A simple bound in GI/G/1 queues was obtained by Kingman using a discrete martingale transform. We extend this technique to 1) multiclass ΣGI/G/1 queues and 2) Markov Additive Processes (MAPs) whose background processes can be time-inhomogeneous or have an uncountable state-space. Both extensions are facilitated by a necessary and sufficient ordinary differential equation (ODE) condition for MAPs to admit continuous martingale transforms. Simulations show that the bounds on waiting time distributions are almost exact in heavy-traffic, including the cases of 1) heterogeneous input, e.g., mixing Weibull and Erlang-k classes and 2) Generalized Markovian Arrival Processes, a new class extending the Batch Markovian Arrival Processes to continuous batch sizes.
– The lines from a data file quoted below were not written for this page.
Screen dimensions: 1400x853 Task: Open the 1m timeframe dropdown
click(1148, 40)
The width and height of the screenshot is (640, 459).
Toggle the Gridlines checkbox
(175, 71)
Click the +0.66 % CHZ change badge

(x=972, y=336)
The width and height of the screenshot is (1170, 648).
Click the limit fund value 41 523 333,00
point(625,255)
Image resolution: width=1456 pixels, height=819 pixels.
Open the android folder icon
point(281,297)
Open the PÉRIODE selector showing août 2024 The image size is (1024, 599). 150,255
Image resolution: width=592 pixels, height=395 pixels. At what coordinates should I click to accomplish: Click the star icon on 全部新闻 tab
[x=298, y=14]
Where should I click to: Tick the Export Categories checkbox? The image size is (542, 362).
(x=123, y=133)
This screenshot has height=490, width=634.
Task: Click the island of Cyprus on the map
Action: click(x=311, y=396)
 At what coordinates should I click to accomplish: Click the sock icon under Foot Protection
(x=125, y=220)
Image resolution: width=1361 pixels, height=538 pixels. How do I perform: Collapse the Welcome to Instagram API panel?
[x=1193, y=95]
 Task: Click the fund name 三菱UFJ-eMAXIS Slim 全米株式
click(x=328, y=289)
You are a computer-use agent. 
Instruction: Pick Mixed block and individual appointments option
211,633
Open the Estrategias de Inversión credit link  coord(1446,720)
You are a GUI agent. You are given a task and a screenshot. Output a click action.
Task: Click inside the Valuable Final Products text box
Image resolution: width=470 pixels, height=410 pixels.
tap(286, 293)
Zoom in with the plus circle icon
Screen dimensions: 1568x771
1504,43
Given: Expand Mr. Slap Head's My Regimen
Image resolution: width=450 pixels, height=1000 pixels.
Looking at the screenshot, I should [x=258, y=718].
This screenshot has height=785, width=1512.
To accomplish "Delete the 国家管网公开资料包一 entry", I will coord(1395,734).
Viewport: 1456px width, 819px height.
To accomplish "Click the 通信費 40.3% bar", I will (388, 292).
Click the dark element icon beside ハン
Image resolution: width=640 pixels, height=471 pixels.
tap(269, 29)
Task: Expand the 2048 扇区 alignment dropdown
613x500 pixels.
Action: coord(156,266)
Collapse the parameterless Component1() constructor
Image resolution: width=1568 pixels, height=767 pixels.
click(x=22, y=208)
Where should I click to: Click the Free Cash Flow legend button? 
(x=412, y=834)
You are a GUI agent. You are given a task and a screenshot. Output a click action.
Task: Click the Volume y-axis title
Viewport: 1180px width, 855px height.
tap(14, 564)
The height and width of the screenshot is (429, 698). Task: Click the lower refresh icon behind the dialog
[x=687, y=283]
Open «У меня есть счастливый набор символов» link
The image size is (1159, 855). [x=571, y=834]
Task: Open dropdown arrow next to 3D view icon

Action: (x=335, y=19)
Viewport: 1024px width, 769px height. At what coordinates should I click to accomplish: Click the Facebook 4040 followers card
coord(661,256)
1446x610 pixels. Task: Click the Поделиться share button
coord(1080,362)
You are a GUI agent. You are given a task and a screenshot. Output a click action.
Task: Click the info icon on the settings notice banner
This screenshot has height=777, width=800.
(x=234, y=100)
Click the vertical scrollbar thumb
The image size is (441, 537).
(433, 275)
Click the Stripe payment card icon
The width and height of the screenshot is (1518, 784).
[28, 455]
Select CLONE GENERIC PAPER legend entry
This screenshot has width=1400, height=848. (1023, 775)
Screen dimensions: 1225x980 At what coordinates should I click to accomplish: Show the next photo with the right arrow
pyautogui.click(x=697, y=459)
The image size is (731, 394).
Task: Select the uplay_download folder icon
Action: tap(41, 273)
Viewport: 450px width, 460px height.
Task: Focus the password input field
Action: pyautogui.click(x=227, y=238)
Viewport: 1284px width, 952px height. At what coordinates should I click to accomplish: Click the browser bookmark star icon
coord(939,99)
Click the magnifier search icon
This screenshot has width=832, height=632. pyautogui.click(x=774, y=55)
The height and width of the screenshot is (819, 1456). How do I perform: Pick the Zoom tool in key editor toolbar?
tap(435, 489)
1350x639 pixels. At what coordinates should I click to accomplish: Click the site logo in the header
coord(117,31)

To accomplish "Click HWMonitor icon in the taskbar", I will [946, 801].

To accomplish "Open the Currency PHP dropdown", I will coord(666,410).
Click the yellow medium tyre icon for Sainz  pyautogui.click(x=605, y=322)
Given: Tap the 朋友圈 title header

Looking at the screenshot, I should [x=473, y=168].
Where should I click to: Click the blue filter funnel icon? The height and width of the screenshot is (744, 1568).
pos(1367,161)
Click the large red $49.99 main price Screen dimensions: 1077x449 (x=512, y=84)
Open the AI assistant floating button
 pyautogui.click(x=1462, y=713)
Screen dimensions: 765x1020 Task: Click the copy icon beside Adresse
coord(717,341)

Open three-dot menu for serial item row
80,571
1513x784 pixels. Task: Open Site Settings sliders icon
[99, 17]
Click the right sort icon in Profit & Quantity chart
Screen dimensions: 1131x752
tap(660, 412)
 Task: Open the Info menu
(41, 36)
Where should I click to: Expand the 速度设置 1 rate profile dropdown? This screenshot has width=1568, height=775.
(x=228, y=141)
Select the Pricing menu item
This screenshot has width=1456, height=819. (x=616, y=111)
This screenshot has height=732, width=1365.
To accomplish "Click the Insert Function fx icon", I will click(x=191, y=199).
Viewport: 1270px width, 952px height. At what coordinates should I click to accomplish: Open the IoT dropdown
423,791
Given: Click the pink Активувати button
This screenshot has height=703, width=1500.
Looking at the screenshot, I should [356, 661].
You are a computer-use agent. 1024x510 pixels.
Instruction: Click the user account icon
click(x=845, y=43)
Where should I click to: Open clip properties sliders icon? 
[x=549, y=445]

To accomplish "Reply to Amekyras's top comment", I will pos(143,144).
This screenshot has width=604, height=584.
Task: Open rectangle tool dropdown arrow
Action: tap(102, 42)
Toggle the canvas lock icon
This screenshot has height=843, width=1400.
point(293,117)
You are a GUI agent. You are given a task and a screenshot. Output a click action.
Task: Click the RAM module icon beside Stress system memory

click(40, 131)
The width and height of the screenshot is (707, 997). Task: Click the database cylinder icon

### Queue and Loss Distributions in Finite-Buffer Queues

• Florin Ciucu
• Felix Poloczek
• Amr Rizk

We derive simple bounds on the queue distribution in finite-buffer queues with Markovian arrivals. The bounds capture a truncated exponential behavior, involving joint horizontal and vertical shifts of an exponential function; this is fundamentally different than existing results capturing horizontal shifts only. We also obtain similar bounds on the loss distribution, which is a key metric to understand the impact of finite-buffer queues on real-time applications. Simulations show that the bounds are accurate in heavy-traffic regimes, and improve existing ones by orders of magnitude.

• Jiaming Xu
• Yuan Zhong

### Computationally Efficient Estimation of the Spectral Gap of a Markov Chain

• Richard Combes
• Mikael Touati

We consider the problem of estimating from sample paths the absolute spectral gap 1-λ⋆ of a reversible, irreducible and aperiodic Markov chain (Xt)t∈N over a finite state space Ω. We propose the UCPI (Upper Confidence Power Iteration) algorithm for this problem, a low-complexity algorithm which estimates the spectral gap in time O(n) and memory space O((ln n)2 given n samples. This is in stark contrast with most known methods which require at least memory space O(|Ω|), so that they cannot be applied to large state spaces. Furthermore, UCPI is amenable to parallel implementation.